By Peter Finney Jr., Clarion Herald
In reflecting on the 300th anniversary of the City of New Orleans, Archbishop Gregory Aymond has made it a point of emphasis to stress the interconnectedness of the city’s civic and religious histories.
That shared history came into clearer focus April 17 at the Tricentennial Interfaith Prayer Service at St. Louis Cathedral, where dozens of religious leaders of many different faiths joined New Orleans Mayor Mitch Landrieu and spoke of a common bond of love and respect that needs to be strengthened if the city is to overcome its shortcomings.
“In acknowledging our diversity and the differences that exist, we also come together to celebrate our unity,” Archbishop Aymond said in his main reflection. “There can be unity in diversity.”
Pointing toward the Mississippi River from the sanctuary, Archbishop Aymond said when New Orleans was established in 1718, the founding fathers knew there had to be a church within yards of the river’s banks.
“For 300 years, a church has existed – and many other churches, synagogues and places of worship,” Archbishop Aymond said. “From the very beginning of the city, a religious representative was there. In the past 300 years, you and I have built on that spirit of faith as faith leaders and as the people of God.”
A welcoming people
The archbishop noted that New Orleans has always been a cosmopolitan city, welcoming immigrants who enriched the city’s culture. He also emphasized the work of various religious denominations in providing social services “in times of war, disaster, epidemic and illness” – a phrase Massgoers recite each Sunday in “Our Family Prayer.” He specifically mentioned the heavy lifting done by religious groups to rebuild the region after Hurricane Katrina.
There have been times, however, where New Orleanians “have not always been true to living out the values that we sometimes profess,” referring to the sin of “the slavery of old and the segregation that was part of our history.”

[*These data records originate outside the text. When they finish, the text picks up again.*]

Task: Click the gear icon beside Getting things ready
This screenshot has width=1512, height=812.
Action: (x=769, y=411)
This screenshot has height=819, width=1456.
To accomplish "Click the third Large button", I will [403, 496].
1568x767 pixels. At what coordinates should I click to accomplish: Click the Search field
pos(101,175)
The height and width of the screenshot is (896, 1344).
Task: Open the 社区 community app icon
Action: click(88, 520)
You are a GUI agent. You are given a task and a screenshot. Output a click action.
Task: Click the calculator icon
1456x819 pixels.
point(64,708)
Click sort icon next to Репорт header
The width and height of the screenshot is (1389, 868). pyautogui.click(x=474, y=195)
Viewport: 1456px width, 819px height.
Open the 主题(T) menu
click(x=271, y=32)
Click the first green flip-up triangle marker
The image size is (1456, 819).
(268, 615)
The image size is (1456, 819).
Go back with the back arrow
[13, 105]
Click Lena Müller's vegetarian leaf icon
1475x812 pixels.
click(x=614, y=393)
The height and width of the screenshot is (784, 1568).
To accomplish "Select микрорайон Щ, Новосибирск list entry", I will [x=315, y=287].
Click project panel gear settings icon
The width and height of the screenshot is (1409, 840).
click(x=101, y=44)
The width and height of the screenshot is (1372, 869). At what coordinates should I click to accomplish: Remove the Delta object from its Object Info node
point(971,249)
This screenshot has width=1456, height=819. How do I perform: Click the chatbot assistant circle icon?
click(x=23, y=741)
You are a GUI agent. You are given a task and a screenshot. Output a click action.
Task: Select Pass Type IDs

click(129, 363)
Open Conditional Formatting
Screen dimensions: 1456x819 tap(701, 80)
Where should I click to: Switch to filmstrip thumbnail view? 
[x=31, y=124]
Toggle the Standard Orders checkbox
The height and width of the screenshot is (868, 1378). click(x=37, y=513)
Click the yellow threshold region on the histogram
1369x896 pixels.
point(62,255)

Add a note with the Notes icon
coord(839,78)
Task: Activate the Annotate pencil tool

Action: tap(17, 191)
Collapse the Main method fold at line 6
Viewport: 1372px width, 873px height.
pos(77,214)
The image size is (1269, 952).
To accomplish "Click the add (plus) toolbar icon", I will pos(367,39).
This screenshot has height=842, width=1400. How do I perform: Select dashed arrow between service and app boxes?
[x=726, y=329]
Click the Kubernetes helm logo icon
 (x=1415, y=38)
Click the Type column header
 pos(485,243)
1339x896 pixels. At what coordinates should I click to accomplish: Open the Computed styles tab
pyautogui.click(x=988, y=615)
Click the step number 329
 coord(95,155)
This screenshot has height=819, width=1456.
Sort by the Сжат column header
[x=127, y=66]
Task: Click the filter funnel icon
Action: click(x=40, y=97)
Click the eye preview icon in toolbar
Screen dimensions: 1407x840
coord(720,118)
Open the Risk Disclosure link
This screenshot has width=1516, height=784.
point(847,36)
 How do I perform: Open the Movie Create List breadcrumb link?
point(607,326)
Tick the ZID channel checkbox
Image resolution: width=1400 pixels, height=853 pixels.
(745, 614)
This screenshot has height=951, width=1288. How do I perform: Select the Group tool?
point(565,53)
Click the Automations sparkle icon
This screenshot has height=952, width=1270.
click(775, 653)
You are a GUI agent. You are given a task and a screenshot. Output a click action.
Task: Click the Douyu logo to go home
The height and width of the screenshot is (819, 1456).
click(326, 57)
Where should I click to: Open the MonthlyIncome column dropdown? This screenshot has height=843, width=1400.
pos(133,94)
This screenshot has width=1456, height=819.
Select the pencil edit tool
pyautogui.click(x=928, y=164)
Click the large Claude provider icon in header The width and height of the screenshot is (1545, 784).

“As a city and as the people of God, we come together to ask for God’s mercy for the injustices that have existed in our community and in our city in the past and in the present,” the archbishop said. “We ask for God’s forgiveness for the racism that continues to raise its ugly head in this great city. We ask for God’s forgiveness for the violence and murder that sometimes continue and for the lack of respect for human life.”
Overcoming violence, murder and racism will take individual and collective efforts, the archbishop said, and God will need to guide those efforts.
“We ask for God to lead us in new ways that we may be a voice for those whose voices are not heard,” Archbishop Aymond said. “We want to march forward from the synagogues and mosques and churches and temples saying that we seek God’s goodness, that we love what is right and that we want to love tenderly like our God.
“We commit ourselves to continuing to care for the homeless living on our streets and dying on our streets. We are a voice calling others to put down guns and to learn reconciliation.”
Landrieu said it would have been “impossible” to celebrate the city’s Tricentennial without also “celebrating our faith community.”
“There is nothing that has really happened in the last 300 years without the faith community being a part of everything that we are,” Landrieu said.
The mayor recounted some of the natural disasters that have come New Orleans’ way in recent years, including Katrina and other tropical storms and the BP oil spill in the Gulf of Mexico.
“The locusts are coming soon, Archbishop,” Landrieu said, laughing.
“Every one of us, in a very wonderful way, reached out to each other in our darkest hour,” he said. “The light of love always shines the brightest. You can all remember those dark days when Katrina hit, when the world was still, when all the green was brown, when the water was high and deep and it had sucked almost all the life out of us. How beautiful it was to see the angels among us who reached out and lifted each other up.”
The prayer service concluded as the faith leaders processed out to “When the Saints Go Marching In.”